Вот как это случилось.
Однажды в октябре, пасмурным вечером, Роберт возвращался из конторы. В пустынном переулке ему встретились два моряка. Один был ничем не примечателен — с виду обычный боцман с торгового судна. Второй удивлял своим высоким ростом и худобой. На нем была кожаная шляпа с пряжкой и суконный редингот со светлыми пуговицами. В лучах уличного фонаря Роберт наметанным глазом в один миг разглядел эти пуговицы.
Они были восхитительны!
На каждой были оттиснуты два стоящих на задних лапах льва. Львы опирались на шток адмиралтейского якоря.
Когда дело касалось пуговиц для коллекции, Роберт становился смелее. Он пошел за незнакомцами. Те стали ускорять шаги, но Роберт нагнал их и учтиво обратился к высокому:
— Прошу прощения, сударь. Возможно, моя просьба покажется вам странной и даже невежливой, но, выслушав меня, вы, может быть, поймете единственную страсть бедного клерка и со снисхождением отнесетесь к моему чудачеству…
Далее, поспешно хромая рядом с длинным моряком, Роберт поведал о, своем увлечении и с новыми извинениями просил проявить добросердечие и продать ему пуговицу, обещая за нее все свое недельное жалованье.
Моряки остановились.
— А какую именно пуговицу, сударь, вам хотелось бы получить? — спросил высокий не совсем приветливым голосом.
— Мне все равно, господин капитан… Хотя бы вот эту, с обшлага. Ее отсутствие будет совсем незаметно, и… Ай!
Это восклицание имело ту причину, что с двух сторон под ребра Бобу уперлись пистолеты.
— Тихо… — приглушенным басом велел моряк, похожий на боцмана. — Если птичка чирикнет, мы спустим оба курка… Иди с нами и не вздумай сопротивляться.
О каком сопротивлении могла идти речь! На улицах пусто, да к тому же бедный юноша совсем ослабел от страха. Впрочем, он боялся не столько за себя, сколько за свою коллекцию, с которой никогда не расставался. Пуговицы лежали в одном из отделений его большого конторского портфеля.
Безлюдными улочками пленника привели в глухой уголок гавани и велели взойти на бриг с названием «Бретонец». Тут же бриг начал вытягиваться на верпе из бухты, а миновав маяк, поставил паруса…

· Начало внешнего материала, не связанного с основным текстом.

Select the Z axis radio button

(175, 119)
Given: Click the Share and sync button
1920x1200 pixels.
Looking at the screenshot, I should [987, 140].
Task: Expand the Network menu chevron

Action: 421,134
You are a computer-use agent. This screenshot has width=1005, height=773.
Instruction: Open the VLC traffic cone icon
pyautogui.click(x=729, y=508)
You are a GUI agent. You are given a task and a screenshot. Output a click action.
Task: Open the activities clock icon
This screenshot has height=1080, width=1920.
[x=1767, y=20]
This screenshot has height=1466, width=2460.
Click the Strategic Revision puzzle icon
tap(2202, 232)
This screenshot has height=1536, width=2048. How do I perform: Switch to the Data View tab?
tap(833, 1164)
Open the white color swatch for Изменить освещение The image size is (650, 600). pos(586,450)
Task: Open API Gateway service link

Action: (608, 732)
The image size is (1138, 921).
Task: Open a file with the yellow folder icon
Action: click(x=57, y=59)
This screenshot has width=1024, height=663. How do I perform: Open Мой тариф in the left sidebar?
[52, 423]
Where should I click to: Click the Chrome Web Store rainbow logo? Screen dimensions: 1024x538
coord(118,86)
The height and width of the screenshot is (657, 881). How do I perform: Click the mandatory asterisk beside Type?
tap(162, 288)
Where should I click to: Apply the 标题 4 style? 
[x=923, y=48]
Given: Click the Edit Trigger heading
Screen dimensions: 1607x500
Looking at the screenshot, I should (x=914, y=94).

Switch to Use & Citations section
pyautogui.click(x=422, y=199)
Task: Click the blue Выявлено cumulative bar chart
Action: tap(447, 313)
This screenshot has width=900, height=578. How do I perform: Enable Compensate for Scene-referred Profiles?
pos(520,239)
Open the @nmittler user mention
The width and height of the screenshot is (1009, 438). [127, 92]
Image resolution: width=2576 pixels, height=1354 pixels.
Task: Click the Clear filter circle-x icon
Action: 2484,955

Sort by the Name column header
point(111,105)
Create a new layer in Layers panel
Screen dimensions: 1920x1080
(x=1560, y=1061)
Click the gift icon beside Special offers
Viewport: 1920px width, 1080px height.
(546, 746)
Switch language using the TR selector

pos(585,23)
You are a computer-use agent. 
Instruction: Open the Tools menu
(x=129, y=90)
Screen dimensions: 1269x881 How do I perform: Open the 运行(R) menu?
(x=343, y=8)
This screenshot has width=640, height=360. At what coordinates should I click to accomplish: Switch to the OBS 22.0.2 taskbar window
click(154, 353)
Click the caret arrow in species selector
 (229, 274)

Роберта Румба между тем привели в каюту, и моряки во главе с высоким незнакомцем (он оказался в самом деле капитаном) приступили к пленнику с грозными вопросами: кто подослал его следить за экипажем «Бретонца»? Оказалось, в пустотелой пуговице на капитанском обшлаге была спрятана тонкая бумажка со списком контрабандных товаров и названо место, где эти товары следует погрузить на бриг. Капитан месье де Кря по прозвищу Длинный Мушкет лишь час назад получил пуговицу от верного человека, сам пришил ее к рукаву, и вдруг встречается хромой коротышка с такой подозрительной просьбой!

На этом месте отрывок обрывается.